Donald Trump’s proposed plan on banning any Muslim from entering or immigrating to the United States has seen opposing views and statements from his own advisers.
According to the President-elect, he claims that his proposal made one year ago was misunderstood, and what he really intended was to ban Muslims from known ‘terror-states’ to be prevented from entering.
Yet, Mr. Trump has also stated that his intended proposal has always remain unchanged ever since he has announced it, which leaves both his advisory team and the public to be in a constant uncertainty.
There Will be Exceptions
Newt Gingrich, the vice chair for Trump’s team says that as Mr. Trump has gradually gained more awareness and knowledge into this matter, he has developed a wider perspective on it, adding that the alleged proposal set has been far more specifically narrowed down to make the actual target bans far easier, and a further elaboration into the plan has been noted down so as to see how to execute such a policy.
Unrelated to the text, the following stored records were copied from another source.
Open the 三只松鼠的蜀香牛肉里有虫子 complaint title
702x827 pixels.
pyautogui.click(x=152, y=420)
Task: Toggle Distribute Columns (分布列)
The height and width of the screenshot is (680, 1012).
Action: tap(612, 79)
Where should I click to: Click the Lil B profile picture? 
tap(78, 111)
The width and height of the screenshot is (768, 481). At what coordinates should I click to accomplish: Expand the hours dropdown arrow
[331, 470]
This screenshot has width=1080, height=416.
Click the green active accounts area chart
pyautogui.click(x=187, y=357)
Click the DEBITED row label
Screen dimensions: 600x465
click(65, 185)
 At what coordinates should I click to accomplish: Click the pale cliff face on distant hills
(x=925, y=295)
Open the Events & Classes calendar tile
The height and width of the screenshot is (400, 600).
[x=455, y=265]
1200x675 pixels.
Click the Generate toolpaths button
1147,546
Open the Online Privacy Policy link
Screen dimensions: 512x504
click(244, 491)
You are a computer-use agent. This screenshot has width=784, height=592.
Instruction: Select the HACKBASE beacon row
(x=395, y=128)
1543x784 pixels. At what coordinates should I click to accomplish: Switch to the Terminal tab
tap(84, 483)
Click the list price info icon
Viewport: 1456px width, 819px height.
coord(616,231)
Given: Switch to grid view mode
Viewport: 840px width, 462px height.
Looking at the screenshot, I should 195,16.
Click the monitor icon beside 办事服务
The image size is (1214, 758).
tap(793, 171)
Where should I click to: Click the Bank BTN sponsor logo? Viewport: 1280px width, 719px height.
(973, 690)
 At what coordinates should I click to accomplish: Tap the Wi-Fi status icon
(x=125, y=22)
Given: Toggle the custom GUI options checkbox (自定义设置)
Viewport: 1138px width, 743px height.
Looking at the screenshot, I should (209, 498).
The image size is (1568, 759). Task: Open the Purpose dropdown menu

About one year ago Mr. Trump stated that he is considering on allowing the wealthy Muslim citizens to remain as they are in the United States, adding that his apparent ‘ban’ would probably be implemented strictly for those that come from terror states such as Afghanistan for example.
Berlin Attacks Came at the Right Time
Donald Trump remarked on the recent lorry attack on a Christmas market in Berlin and said “I’ve been proven to be right. One hundred percent correct.”
The terror attack in Berlin has supplied Mr. Trump with further justification so as to go along with his ban proposal, even though as of now the German authorities have not yet finalized the true motive, let alone real suspect behind the attack on the Christmas market.
According to Kellyanne Conway, the newly appointed counselor for Mr. Trump, she stated that Mr. Trump’s plan on banning Muslims was mainly about singling out specific nations known to harbor or finance terrorists, rather than this being a matter of singling out an entire population from a specific religion.